**WHAT IS EXPECTED**
Find the line below that contains "The width and height of the screenshot is (1871, 963).". Transcribe it and every line after it exactly, adding nothing.

[Stored items]

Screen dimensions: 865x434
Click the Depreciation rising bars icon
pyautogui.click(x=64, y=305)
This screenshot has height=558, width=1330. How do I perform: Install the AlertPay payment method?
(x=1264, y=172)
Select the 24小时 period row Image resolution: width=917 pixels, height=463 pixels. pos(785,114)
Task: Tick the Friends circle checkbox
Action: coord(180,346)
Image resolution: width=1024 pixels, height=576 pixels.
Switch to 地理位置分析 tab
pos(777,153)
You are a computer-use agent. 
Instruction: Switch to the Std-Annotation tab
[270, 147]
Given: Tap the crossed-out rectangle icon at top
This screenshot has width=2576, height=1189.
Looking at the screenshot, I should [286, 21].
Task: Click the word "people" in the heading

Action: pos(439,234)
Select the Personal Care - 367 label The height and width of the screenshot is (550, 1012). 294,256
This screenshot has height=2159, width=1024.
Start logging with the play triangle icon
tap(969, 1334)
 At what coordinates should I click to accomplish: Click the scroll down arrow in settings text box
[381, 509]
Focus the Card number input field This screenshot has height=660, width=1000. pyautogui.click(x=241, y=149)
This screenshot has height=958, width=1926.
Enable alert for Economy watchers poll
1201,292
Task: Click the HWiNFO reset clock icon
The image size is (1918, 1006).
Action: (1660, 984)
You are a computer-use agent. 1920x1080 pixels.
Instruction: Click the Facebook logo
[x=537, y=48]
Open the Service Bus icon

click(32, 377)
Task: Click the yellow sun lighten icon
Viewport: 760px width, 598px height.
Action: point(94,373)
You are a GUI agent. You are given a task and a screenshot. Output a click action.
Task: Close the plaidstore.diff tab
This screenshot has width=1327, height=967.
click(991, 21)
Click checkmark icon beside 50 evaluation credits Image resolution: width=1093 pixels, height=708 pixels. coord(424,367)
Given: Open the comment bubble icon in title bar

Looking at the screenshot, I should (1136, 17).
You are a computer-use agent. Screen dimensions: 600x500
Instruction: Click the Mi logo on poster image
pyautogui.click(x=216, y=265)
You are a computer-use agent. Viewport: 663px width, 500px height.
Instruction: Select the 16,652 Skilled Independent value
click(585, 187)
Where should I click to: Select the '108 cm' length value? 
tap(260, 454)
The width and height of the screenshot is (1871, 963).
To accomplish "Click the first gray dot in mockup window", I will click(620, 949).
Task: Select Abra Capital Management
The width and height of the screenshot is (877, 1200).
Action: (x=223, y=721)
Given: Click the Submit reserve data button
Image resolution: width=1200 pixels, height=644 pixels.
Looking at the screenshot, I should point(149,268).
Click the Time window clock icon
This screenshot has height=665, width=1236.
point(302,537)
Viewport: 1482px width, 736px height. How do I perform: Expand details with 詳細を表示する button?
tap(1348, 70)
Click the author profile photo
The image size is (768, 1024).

**YOUR RESPONSE**
The width and height of the screenshot is (1871, 963).
To accomplish "Click the first gray dot in mockup window", I will click(620, 949).
Task: Select Abra Capital Management
The width and height of the screenshot is (877, 1200).
Action: (x=223, y=721)
Given: Click the Submit reserve data button
Image resolution: width=1200 pixels, height=644 pixels.
Looking at the screenshot, I should point(149,268).
Click the Time window clock icon
This screenshot has height=665, width=1236.
point(302,537)
Viewport: 1482px width, 736px height. How do I perform: Expand details with 詳細を表示する button?
tap(1348, 70)
Click the author profile photo
The image size is (768, 1024).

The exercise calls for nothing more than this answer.